We went as a family from the UK to New Zealand 20 years ago. When we were booking flights, I remember how surprised I was at the wide choice of routes available. Then it dawned on me - because the UK and New Zealand are virtually opposite each other (globe model), you can in theory pick any point of the compass and any great circle route will get you there just as quickly as any other, so the choice comes down to where you want to change planes. We considered LA, Tokyo, Bangkok, Hong Kong, Singapore, Dubai and in the end plumped for Hong Kong. Various members of the family have been back since and taken different routes and my son is out there now - he went via Manilla a few weeks back.
This all makes perfect sense on a globe, but I'm struggling to see how it would work out on a flat earth.
As far as experiments go, unless you have window seats, can't think of any, but if you do, I believe android phones will allow you to use GPS in airplane mode, so perhaps some kind of GPS tracking app might allow to you at least confirm your ground speed and roughly where you are (see if it agrees with what you see on the in-flight route map and through the window).
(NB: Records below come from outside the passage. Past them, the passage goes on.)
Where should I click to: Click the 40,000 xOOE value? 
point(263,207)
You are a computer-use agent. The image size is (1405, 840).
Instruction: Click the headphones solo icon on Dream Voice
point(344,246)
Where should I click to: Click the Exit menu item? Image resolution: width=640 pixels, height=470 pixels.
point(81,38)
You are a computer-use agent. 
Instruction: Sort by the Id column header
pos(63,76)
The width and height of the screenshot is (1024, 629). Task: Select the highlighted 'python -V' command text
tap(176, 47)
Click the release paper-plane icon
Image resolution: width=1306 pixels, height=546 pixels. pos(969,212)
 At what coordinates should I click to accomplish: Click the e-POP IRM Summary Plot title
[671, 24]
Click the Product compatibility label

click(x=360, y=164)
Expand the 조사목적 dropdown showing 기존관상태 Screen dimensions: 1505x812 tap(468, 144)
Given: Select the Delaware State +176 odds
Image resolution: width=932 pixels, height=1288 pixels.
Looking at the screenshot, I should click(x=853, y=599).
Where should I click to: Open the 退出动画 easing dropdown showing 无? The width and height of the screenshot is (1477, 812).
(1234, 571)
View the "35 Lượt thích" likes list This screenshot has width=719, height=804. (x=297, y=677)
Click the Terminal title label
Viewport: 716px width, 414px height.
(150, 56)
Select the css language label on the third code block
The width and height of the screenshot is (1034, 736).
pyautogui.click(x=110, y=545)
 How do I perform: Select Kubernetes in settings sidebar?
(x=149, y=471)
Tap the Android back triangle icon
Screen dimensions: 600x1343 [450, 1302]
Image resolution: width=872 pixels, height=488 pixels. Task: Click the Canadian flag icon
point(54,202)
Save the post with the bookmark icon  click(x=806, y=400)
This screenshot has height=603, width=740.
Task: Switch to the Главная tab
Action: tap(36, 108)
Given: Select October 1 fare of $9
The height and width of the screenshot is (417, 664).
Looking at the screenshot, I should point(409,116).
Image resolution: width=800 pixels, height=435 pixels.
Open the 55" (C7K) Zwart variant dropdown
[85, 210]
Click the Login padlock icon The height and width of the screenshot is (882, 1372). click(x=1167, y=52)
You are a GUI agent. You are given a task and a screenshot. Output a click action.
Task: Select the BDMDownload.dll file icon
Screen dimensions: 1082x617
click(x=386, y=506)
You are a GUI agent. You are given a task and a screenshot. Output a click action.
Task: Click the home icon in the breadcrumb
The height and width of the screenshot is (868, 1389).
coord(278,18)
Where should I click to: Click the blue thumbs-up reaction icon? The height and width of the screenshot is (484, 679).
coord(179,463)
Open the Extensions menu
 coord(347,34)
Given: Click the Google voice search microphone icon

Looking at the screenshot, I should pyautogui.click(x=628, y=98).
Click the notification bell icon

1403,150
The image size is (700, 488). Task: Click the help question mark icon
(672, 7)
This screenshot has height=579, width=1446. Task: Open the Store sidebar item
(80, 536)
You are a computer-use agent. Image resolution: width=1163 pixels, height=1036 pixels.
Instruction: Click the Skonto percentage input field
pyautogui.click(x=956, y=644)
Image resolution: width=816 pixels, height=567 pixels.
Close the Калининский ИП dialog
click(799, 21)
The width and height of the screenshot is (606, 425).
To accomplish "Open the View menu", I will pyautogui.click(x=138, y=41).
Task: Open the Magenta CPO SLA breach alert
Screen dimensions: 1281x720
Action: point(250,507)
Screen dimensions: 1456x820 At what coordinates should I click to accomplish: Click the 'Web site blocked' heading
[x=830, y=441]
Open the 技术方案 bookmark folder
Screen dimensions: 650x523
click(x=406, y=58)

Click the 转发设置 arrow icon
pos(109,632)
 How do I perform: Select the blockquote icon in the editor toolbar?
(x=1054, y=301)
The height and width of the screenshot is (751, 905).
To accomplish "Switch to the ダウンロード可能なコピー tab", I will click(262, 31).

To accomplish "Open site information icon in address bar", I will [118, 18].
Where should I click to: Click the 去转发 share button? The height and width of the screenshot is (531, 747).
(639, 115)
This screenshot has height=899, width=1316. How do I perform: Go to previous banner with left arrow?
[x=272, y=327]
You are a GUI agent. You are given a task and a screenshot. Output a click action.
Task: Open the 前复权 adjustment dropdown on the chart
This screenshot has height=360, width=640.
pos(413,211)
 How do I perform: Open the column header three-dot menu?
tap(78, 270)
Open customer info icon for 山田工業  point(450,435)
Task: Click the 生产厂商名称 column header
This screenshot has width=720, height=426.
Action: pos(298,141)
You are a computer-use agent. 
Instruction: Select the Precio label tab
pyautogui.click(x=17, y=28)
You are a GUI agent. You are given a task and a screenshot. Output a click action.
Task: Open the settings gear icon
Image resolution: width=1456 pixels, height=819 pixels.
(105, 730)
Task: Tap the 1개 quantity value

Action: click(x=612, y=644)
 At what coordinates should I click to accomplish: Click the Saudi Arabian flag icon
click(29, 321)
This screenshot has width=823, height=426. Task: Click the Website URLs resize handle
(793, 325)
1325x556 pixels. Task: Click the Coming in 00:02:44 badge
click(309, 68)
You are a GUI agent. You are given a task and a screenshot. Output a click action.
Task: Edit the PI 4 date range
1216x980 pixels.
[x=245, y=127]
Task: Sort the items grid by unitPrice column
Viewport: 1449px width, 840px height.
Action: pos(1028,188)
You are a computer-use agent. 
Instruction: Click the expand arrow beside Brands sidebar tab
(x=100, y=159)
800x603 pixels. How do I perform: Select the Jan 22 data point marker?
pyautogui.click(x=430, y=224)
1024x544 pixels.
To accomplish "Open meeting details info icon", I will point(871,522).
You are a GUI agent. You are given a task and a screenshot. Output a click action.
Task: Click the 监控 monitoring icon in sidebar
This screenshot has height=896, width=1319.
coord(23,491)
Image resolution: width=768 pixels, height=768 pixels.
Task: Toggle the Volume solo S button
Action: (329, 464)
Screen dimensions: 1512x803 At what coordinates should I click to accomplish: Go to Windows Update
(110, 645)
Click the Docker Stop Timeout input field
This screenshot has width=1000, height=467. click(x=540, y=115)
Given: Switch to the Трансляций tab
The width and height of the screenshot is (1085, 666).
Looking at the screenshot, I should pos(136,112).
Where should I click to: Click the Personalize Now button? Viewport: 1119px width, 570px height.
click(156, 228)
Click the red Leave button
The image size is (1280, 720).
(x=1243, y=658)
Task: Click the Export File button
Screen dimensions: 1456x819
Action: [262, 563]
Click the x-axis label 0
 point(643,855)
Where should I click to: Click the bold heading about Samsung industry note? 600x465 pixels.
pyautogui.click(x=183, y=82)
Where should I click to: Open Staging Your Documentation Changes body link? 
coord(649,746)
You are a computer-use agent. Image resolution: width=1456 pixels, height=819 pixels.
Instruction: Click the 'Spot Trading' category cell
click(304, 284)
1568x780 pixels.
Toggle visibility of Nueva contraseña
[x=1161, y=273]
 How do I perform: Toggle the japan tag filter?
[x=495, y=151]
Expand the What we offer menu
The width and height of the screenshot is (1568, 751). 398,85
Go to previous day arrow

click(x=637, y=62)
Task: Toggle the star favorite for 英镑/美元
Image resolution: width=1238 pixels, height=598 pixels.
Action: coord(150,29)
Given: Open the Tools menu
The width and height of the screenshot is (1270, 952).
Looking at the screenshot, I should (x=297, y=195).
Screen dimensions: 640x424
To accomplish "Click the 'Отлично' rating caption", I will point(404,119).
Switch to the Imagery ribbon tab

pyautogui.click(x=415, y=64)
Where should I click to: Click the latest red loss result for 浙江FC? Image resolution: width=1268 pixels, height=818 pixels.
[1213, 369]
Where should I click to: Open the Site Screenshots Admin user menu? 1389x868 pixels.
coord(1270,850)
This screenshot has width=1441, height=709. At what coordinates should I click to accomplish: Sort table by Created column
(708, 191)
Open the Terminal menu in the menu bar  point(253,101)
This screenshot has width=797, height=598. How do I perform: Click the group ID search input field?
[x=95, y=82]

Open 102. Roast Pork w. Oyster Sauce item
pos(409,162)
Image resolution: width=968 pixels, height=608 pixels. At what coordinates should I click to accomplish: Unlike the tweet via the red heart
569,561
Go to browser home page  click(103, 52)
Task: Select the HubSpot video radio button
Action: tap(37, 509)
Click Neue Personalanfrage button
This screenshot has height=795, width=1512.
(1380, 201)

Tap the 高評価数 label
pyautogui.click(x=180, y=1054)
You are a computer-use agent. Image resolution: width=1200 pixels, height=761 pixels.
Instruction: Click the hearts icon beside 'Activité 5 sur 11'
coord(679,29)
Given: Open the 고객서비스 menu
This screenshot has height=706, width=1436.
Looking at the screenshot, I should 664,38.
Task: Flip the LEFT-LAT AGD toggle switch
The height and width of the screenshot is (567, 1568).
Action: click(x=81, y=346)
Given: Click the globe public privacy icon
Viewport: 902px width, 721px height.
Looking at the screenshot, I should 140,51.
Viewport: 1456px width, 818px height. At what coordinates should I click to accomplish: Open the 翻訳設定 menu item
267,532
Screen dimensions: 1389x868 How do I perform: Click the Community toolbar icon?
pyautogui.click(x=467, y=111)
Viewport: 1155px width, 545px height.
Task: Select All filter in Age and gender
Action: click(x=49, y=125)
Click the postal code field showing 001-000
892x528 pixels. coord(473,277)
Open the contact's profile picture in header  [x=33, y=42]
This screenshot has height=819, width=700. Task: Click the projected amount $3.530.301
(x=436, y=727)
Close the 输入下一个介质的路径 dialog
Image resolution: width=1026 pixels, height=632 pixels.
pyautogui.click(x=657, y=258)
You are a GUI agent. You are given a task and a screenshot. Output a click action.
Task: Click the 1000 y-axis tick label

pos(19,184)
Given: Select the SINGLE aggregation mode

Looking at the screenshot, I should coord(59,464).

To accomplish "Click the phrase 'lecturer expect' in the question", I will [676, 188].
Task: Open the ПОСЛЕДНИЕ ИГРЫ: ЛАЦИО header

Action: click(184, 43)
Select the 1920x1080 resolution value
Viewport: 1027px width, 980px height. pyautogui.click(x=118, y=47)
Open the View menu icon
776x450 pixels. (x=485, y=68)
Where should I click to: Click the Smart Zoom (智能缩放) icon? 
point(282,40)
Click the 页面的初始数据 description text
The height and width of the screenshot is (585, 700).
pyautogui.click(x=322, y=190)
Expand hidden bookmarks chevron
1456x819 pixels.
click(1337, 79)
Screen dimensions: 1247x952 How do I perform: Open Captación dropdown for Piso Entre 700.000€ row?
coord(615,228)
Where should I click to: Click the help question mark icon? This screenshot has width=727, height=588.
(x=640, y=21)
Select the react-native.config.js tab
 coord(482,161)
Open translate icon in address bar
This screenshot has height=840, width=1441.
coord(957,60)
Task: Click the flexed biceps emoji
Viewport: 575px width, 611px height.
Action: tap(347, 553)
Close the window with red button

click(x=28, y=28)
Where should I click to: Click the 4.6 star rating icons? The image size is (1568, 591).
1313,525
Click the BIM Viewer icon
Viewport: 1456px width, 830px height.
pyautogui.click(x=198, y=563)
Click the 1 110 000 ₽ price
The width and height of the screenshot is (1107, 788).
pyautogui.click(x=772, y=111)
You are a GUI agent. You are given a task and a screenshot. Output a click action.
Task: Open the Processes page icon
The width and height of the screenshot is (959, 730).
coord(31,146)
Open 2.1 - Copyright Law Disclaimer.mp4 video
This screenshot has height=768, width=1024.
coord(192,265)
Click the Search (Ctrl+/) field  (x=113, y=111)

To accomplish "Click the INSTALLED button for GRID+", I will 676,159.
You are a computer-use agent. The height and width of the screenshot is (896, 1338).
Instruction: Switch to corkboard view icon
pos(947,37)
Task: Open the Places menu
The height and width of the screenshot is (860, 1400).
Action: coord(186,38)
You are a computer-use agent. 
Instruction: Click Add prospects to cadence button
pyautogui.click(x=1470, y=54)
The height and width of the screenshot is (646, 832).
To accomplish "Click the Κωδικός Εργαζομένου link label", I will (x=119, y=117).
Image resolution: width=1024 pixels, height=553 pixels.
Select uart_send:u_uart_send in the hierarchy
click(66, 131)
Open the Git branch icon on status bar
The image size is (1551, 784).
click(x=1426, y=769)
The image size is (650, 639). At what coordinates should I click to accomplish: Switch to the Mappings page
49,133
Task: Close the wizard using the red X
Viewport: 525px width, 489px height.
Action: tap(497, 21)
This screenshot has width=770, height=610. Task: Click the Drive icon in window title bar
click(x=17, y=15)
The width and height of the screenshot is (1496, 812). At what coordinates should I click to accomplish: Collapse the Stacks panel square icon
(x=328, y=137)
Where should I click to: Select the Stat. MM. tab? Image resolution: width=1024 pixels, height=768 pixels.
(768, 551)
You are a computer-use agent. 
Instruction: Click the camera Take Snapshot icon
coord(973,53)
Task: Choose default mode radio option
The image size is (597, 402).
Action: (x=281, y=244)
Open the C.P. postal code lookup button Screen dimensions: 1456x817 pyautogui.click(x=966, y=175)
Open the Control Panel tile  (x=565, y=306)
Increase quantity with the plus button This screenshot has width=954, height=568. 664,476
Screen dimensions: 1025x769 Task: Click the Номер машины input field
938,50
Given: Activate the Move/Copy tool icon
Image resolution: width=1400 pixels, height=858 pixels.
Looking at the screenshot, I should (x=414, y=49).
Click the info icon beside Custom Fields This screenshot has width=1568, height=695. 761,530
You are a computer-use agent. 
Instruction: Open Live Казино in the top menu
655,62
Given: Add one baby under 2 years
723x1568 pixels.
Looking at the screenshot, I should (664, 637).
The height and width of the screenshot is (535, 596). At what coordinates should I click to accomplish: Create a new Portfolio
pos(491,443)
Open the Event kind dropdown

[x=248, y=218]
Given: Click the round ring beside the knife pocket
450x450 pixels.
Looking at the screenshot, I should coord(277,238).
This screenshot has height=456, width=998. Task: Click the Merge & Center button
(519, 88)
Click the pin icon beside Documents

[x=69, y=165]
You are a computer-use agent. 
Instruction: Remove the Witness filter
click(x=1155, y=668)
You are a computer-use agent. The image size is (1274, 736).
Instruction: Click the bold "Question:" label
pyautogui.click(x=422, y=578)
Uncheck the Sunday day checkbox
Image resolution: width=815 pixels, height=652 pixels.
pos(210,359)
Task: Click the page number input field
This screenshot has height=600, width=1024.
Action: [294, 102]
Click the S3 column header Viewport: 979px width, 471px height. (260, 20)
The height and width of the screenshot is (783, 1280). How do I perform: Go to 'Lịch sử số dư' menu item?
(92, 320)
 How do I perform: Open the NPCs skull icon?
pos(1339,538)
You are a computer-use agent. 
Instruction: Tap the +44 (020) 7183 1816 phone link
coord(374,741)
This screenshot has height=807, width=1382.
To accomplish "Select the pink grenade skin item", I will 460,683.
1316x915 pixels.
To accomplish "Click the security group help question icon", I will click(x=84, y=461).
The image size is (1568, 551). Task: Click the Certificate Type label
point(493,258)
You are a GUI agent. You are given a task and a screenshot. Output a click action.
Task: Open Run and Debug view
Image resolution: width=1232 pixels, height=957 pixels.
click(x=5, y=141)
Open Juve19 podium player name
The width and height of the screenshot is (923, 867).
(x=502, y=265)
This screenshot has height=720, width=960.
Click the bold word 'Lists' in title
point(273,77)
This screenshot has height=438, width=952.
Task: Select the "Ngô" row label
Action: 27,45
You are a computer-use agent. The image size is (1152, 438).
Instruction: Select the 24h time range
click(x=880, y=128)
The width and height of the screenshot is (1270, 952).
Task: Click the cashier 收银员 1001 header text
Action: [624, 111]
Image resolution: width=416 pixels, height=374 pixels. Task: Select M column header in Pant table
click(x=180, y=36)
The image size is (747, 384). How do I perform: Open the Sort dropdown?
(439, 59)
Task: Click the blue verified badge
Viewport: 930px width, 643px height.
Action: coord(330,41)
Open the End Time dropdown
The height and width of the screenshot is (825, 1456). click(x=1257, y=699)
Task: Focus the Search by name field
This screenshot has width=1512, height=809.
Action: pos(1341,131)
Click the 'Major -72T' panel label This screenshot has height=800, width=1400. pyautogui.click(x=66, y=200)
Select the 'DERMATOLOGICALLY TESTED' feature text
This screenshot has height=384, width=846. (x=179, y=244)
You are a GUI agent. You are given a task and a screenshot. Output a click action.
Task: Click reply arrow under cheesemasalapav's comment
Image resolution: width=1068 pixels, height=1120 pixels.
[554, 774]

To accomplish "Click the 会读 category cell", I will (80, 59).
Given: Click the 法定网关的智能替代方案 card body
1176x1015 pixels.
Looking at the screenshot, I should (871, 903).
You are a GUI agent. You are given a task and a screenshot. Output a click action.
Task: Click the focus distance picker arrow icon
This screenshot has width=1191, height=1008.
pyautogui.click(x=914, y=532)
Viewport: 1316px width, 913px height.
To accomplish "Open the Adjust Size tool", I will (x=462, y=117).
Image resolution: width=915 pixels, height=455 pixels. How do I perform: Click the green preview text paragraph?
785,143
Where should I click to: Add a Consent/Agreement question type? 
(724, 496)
My understanding is that the fuselage will act like a Faraday cage so you'll have to rely on whatever limited signal gets through the window, so don't expect great accuracy. Altitude data will probably be useless. Time in the air should be similar for the two routes (give or take a bit for wind).
What you really want here is a proper flat earth believer to suggest some achievable test you could do which, depending on the result, could change their mind - good luck with that.
Enjoy New Zealand - great place to visit.